_Required task_.
Rewrite the rows below, swapping every "Open" for "Show" and leaving everything else unchanged. Omit the pictures from your answer.

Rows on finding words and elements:
_ _ _ _ _
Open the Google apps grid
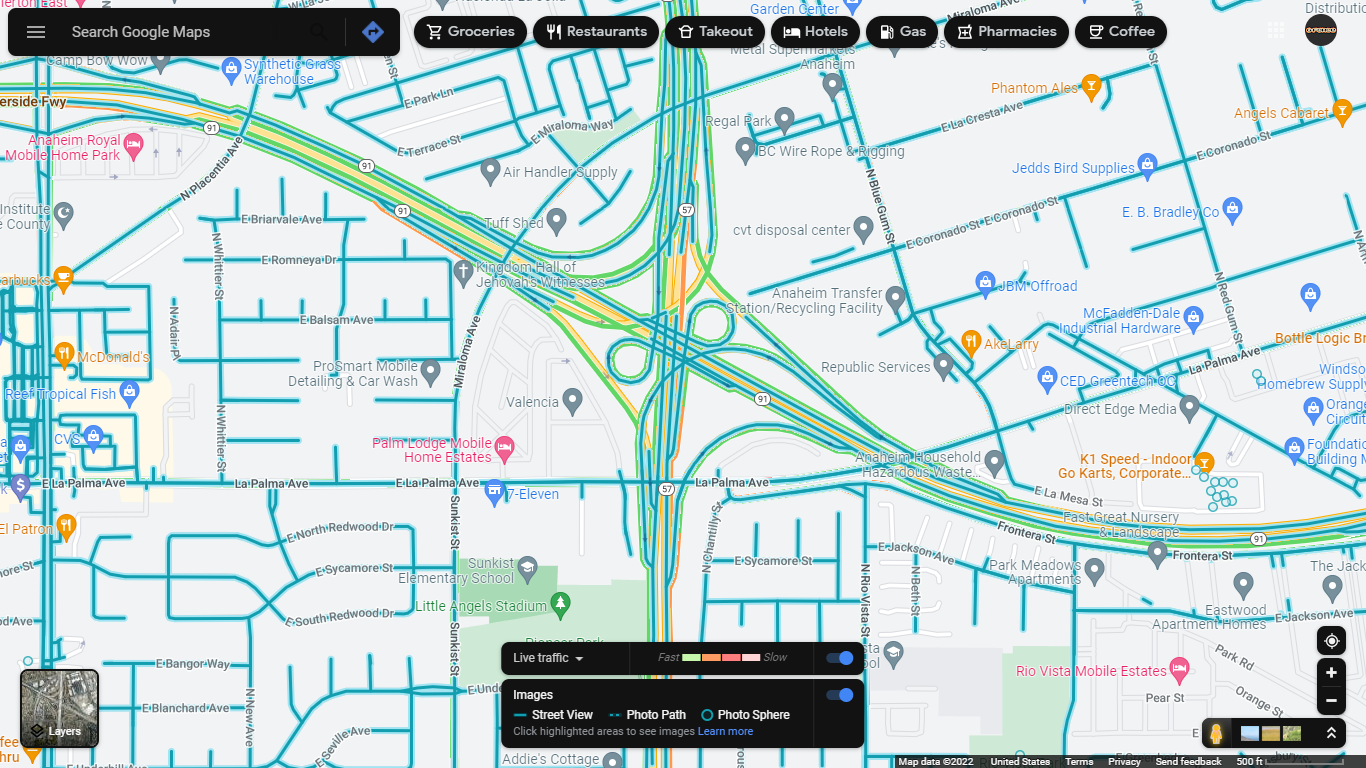(x=1276, y=31)
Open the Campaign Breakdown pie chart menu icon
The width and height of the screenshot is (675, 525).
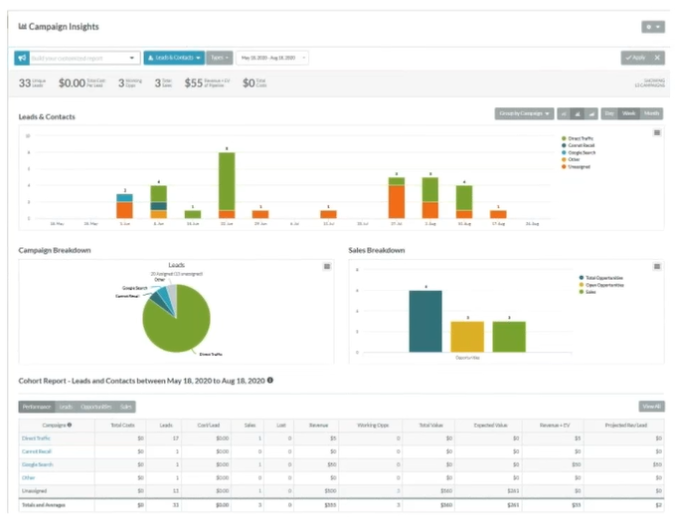click(x=327, y=266)
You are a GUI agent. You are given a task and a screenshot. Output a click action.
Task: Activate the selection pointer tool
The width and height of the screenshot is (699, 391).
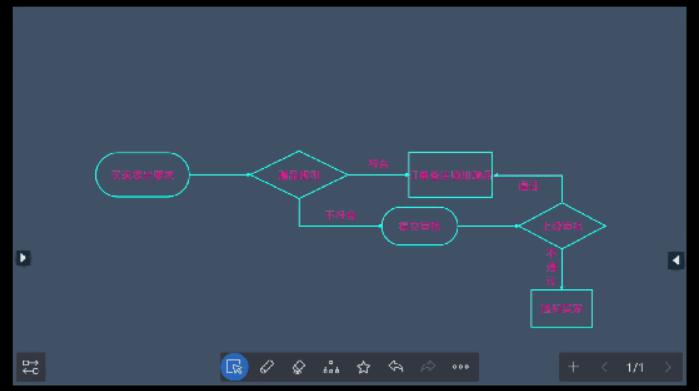[234, 367]
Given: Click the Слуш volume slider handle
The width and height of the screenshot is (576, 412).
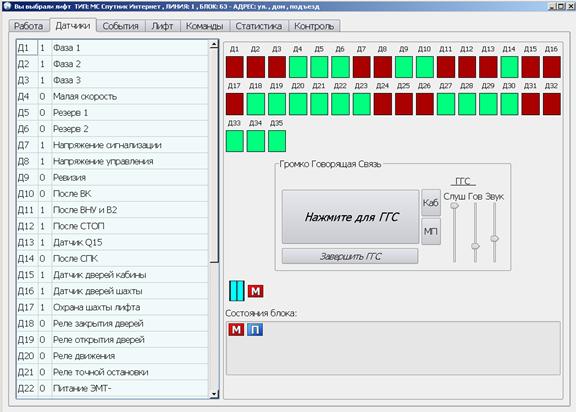Looking at the screenshot, I should [454, 206].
_ _ _ _ _
_Answer to the exercise_.
Show the Google apps grid
(x=1276, y=31)
Show the Campaign Breakdown pie chart menu icon
The width and height of the screenshot is (675, 525).
click(x=327, y=266)
You are a GUI agent. You are given a task and a screenshot. Output a click action.
Task: Activate the selection pointer tool
The width and height of the screenshot is (699, 391).
[234, 367]
Given: Click the Слуш volume slider handle
The width and height of the screenshot is (576, 412).
Looking at the screenshot, I should [454, 206].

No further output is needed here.